Driving Forces and Challenges of Interfacing Functional Oxide Perovskites

Driving Forces and Challenges of Interfacing Functional Oxide Perovskites

  • Date: Jun 13, 2016
  • Time: 11:00 AM - 11:30 AM (Local Time Germany)
  • Speaker: Dr. Ionela Vrejoiu
  • Institute of Physics II, University of Cologne, Germany
  • Location: Max-Planck-Institut für Eisenforschung GmbH
  • Room: Seminar Room 1
  • Host: Prof. Gerhard Dehm / Dr. Sriram Venkatesan
  • Contact: stein@mpie.de
Perovskite (ABO3) oxides are by no exaggeration an extremely versatile class of materials, exhibiting a broad spectrum of fascinating physical properties: superconductivity, ferromagnetism, ferroelectricity, multiferroic behavior. Scaling down from bulk single crystals to thin and ultrathin (few unit cell thick) epitaxial films the first question is to what extent we are capable to preserve the properties of the bulk and understand the role played by epitaxial growth in changing the physical properties. Another degree of freedom and of complexity as well arises when we interface coherently thin films of two or more chemically and physically different oxides.
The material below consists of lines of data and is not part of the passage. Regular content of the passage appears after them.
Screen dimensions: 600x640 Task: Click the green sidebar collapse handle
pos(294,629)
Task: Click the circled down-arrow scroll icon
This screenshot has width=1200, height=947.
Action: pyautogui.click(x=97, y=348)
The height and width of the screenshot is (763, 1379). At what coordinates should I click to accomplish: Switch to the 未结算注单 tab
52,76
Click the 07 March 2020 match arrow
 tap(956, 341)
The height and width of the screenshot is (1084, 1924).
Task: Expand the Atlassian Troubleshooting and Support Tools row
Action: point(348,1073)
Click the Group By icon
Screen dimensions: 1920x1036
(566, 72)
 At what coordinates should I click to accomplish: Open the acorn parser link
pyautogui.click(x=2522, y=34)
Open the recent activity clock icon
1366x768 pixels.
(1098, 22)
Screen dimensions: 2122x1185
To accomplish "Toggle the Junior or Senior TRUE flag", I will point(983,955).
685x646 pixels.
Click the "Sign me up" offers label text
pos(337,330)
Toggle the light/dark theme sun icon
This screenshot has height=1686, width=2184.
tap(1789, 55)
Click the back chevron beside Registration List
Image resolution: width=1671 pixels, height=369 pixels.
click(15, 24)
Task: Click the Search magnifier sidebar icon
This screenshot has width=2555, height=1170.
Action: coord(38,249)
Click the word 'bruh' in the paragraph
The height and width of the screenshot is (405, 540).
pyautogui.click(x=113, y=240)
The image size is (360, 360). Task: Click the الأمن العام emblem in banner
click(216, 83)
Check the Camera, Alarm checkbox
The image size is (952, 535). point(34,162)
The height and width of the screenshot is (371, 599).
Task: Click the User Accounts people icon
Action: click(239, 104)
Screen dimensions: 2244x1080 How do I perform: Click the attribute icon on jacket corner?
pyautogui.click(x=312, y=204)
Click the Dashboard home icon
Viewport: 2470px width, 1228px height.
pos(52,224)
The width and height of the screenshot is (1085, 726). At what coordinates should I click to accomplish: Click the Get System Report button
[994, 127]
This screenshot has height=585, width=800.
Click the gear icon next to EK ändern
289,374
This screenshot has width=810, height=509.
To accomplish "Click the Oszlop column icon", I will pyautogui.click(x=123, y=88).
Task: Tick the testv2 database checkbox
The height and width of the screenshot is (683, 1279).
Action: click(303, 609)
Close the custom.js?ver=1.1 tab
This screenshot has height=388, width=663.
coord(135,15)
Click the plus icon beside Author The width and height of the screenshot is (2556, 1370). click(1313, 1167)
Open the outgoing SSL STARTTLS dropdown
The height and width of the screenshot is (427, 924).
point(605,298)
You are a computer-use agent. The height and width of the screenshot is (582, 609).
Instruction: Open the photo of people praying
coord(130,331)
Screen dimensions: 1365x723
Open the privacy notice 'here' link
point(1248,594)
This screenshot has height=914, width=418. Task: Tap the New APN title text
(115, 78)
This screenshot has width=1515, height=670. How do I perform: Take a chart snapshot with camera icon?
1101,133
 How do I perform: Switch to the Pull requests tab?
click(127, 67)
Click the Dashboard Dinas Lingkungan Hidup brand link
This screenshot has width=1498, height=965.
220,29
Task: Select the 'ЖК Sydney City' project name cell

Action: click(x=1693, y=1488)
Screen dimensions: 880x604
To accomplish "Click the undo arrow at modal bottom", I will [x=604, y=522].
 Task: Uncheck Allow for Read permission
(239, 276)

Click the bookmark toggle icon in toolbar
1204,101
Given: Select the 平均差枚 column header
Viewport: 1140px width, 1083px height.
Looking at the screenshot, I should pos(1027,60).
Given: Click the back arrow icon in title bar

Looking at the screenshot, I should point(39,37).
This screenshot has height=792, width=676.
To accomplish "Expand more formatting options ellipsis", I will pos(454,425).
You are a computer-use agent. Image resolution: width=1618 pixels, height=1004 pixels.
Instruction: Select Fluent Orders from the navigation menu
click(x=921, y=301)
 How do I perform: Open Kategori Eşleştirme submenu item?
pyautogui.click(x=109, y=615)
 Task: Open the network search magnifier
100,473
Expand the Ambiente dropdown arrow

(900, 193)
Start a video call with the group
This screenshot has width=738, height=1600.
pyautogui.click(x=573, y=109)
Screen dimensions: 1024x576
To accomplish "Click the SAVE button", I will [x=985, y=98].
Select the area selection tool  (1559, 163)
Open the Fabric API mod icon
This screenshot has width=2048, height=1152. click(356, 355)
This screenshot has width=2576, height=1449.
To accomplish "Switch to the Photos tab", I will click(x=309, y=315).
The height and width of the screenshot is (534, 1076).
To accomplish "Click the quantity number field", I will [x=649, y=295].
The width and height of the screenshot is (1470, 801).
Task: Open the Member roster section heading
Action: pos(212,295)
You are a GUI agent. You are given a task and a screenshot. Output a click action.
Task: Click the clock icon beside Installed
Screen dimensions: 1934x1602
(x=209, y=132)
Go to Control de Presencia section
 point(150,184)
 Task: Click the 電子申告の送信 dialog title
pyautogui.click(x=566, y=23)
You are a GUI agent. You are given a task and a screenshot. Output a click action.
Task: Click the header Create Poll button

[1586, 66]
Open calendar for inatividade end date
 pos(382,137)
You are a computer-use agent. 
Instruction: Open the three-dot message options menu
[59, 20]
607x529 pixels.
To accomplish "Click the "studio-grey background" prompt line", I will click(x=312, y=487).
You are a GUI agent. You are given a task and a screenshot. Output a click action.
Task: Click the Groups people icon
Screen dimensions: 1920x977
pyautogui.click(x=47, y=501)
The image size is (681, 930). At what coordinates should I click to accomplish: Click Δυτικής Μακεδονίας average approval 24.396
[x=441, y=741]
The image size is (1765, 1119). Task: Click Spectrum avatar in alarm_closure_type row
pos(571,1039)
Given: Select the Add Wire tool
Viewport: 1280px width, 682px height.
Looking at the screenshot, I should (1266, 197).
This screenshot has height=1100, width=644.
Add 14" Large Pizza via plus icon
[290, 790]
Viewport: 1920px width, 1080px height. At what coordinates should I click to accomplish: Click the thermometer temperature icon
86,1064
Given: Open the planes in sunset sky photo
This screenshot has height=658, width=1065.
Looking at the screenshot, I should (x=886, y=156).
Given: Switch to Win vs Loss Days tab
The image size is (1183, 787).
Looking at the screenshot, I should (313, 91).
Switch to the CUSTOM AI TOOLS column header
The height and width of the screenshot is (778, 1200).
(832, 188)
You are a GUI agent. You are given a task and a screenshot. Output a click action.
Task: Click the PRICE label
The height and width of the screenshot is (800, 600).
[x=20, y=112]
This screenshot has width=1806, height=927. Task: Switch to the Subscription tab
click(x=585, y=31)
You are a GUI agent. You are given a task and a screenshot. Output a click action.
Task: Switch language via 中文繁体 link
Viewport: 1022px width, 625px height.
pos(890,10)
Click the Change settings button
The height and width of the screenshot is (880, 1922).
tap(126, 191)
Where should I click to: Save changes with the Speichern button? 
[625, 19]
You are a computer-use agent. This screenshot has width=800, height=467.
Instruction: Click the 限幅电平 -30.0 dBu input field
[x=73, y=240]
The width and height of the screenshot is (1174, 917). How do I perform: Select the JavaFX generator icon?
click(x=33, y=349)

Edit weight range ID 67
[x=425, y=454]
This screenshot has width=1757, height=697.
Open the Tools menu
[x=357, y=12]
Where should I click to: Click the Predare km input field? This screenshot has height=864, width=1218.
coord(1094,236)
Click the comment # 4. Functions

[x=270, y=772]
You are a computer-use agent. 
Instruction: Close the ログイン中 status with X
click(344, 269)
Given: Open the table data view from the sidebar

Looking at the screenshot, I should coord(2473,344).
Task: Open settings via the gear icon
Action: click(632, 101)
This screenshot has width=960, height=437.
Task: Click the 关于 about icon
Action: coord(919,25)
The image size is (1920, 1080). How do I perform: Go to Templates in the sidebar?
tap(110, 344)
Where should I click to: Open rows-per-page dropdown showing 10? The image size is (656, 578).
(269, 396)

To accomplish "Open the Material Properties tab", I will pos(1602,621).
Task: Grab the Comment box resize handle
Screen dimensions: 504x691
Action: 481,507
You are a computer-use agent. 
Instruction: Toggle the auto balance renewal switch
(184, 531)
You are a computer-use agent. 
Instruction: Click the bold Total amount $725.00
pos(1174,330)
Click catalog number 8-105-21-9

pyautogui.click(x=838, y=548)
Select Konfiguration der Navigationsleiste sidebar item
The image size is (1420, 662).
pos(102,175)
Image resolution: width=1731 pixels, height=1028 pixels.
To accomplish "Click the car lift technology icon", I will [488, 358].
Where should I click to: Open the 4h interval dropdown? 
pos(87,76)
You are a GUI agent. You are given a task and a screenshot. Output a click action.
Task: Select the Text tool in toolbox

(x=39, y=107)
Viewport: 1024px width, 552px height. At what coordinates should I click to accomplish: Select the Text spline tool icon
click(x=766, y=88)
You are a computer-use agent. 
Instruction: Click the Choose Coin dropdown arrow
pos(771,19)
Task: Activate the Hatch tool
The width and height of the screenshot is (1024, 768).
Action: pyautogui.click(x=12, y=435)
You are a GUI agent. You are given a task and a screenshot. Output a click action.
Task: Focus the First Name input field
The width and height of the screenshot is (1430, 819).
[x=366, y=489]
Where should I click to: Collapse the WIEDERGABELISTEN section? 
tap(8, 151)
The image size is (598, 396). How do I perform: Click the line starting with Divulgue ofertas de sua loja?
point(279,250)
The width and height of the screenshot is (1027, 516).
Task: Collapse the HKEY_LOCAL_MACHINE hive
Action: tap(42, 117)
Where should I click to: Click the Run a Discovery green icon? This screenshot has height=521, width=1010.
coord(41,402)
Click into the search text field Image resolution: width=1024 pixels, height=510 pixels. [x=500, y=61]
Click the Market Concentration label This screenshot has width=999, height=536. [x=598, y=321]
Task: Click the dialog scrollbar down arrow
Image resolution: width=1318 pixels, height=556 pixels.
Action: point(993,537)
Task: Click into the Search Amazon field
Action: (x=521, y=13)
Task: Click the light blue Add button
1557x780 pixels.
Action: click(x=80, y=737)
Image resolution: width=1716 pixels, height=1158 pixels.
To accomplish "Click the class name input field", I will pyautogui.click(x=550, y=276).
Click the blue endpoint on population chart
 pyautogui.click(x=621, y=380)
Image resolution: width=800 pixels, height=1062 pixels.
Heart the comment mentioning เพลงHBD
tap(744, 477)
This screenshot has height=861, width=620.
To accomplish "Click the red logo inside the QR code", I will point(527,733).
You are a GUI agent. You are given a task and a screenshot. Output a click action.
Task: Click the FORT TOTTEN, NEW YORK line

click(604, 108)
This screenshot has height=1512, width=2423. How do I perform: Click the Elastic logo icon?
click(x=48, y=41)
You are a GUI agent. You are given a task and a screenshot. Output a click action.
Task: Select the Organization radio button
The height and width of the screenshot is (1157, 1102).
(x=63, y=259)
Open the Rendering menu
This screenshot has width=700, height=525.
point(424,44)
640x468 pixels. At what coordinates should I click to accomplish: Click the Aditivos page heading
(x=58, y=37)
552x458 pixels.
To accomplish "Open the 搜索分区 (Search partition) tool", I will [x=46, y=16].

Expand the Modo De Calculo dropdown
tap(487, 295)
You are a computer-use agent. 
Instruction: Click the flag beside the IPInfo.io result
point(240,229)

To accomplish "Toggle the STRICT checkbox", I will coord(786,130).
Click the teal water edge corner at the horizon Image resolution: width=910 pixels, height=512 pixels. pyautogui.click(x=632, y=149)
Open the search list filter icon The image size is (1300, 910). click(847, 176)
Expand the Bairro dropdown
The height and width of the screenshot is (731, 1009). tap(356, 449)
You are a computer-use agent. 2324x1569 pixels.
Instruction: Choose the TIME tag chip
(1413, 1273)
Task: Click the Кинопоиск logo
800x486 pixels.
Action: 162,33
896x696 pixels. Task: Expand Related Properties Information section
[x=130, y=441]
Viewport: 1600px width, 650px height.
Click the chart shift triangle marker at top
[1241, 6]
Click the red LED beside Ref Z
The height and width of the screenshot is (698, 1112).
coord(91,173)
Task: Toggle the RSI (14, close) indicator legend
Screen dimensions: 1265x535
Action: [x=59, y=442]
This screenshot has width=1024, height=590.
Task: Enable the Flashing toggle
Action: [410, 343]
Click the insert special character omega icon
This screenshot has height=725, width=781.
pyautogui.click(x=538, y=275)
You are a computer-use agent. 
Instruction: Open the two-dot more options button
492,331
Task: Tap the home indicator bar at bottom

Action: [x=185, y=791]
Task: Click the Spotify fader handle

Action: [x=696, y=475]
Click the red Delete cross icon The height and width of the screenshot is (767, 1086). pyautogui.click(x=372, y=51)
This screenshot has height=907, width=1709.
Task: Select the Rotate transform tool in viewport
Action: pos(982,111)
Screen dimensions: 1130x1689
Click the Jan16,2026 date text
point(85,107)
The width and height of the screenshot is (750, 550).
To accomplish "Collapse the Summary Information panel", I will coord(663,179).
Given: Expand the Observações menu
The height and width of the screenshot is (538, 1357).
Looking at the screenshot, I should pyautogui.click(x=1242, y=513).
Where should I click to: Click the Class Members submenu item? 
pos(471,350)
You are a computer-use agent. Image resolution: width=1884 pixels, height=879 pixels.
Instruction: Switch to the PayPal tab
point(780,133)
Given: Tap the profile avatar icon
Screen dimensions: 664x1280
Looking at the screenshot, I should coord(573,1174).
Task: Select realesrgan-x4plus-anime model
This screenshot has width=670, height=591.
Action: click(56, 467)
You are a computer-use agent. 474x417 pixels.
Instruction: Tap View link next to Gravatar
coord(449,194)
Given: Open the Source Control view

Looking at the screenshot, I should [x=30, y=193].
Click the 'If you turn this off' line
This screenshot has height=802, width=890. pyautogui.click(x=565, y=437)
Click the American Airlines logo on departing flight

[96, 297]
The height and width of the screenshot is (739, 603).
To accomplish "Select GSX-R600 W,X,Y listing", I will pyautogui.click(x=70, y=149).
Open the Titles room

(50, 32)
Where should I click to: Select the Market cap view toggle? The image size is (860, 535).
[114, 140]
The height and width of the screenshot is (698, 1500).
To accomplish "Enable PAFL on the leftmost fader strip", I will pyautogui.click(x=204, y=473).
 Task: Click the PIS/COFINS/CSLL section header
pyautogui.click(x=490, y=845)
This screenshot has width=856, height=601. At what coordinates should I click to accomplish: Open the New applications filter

On one hand, the interfacing poses challenges in terms of finding the fabrication conditions that satisfy the needs of all partners. On the other hand, new physical properties may arise at the interfaces: these are the driving forces for heterostructures and superlattices of perovskite oxides, with a boom of efforts in the last decades, supported by the progress in molecular beam epitaxy and pulsed-laser deposition of complex oxides. Simultaneously the advances of high resolution and scanning transmission electron microscopy with analytical accessoires (EELS, EDX) have been of tremendous help in investigating such heterostructures with unprecedented spatial resolution, contributing directly to the understanding of the physical properties at a unit cell level. In order to underline these statements, I shall give example of the physical properties of heterostructures and superlattices of ferromagnetic and ferroelectric perovskites from my work.